Those measures represent a strategy, unlike the pathetic ramblings of Opposition Members. They represent a strategy that has not only put our borrowing on course but, as a result, has given us a recovery--real growth in the economy, a real increase in our production, rising manufacturing output, falling unemployment, a great productivity record, level unit wage costs, a record level of exports and a record level of retail sales. From beginning to end of this Budget debate, those developments simply have not registered in the speeches of Opposition Members who claimed to be talking about the economy.
Conservative Members recognise the link between public spending and taxes, public borrowing and helping public finances, enabling recovery to be sustained and not turned into boom followed by bust. Labour would put all that at risk. Last year Labour Members voted against our spending reductions, and they are plainly resisting spending reductions again. Last year they opposed our measures to raise revenue, and they would do so again.

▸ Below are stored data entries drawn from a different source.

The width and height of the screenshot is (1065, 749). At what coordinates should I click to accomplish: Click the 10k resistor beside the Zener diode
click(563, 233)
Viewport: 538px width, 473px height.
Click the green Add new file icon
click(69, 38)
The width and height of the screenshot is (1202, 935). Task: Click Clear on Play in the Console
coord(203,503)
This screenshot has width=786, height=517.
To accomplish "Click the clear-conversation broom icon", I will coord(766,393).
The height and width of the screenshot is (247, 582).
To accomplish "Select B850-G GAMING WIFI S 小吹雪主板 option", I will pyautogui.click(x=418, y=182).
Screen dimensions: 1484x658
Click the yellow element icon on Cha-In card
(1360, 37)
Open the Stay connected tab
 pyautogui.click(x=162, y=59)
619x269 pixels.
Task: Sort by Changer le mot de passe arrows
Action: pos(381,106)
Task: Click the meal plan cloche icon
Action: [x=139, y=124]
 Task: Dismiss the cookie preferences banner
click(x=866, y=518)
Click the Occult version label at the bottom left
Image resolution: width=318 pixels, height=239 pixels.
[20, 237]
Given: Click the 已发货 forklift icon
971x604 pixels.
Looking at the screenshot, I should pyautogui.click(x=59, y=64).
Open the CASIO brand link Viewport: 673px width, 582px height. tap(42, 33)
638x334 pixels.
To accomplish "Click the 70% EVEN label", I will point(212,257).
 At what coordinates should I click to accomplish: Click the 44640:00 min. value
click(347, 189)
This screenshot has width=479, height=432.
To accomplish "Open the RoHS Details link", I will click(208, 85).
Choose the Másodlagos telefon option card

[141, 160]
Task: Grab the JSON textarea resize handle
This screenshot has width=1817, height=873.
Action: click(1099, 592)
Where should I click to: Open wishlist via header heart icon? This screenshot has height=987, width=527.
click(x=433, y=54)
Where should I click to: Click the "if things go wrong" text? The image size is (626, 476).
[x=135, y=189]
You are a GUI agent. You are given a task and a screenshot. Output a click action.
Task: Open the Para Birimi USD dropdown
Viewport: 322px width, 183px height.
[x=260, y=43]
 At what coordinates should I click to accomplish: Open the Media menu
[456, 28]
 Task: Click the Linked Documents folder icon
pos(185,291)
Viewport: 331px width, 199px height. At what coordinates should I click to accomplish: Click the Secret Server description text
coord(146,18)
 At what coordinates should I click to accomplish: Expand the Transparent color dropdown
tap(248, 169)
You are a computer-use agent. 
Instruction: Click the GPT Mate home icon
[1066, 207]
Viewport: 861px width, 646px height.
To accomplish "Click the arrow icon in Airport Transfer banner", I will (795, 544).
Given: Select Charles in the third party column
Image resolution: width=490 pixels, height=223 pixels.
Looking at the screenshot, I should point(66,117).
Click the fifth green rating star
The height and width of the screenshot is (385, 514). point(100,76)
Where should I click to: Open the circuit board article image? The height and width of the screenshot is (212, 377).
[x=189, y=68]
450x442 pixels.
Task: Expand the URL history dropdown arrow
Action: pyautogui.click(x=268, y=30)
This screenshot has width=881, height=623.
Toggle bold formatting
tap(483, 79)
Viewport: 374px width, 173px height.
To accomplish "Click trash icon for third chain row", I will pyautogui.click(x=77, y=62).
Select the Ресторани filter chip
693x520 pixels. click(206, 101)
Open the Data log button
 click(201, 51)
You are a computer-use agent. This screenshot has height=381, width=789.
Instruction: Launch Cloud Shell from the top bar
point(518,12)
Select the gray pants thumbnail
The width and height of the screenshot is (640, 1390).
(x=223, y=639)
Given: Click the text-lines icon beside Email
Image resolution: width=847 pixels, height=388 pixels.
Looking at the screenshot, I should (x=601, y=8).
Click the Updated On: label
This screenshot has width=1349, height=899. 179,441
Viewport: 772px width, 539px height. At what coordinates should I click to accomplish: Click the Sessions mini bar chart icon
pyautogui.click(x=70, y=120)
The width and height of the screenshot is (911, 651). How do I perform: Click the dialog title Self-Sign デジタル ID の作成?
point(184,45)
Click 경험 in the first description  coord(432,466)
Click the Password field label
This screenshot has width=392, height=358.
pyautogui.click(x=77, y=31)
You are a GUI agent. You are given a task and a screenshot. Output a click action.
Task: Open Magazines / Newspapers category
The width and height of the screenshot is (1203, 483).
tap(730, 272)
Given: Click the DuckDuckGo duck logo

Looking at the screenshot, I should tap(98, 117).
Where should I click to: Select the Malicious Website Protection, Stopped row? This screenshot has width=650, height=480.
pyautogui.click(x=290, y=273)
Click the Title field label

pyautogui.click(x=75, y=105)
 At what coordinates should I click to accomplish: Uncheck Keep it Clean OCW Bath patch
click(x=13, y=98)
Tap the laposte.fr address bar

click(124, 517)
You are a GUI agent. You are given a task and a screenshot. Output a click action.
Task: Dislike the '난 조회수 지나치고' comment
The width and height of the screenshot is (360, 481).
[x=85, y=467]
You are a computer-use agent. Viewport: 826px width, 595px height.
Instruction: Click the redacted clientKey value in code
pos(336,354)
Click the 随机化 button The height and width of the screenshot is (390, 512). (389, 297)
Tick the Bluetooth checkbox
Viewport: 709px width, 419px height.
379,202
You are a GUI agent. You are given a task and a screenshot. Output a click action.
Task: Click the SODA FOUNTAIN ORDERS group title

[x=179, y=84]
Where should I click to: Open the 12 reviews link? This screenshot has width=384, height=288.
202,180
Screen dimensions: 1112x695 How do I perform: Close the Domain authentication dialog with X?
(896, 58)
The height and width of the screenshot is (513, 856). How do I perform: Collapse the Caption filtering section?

Opposition Front Benchers avoid such words, but we need only listen to every Back Bencher to hear them. I sat and listened to Scottish Members questioning this year's Scottish local government settlement. When my right hon. Friend the Secretary of State for Scotland answered questions, every Scottish Labour Member demanded more spending on one service or another-- more for their local authorities. [Interruption.] The hon. Member for Renfrew, West and Inverclyde (Mr. Graham) cheers on behalf of Scotland, but what he wants is not on behalf of Scotland. He is denied by the rest of the Opposition Front Bench.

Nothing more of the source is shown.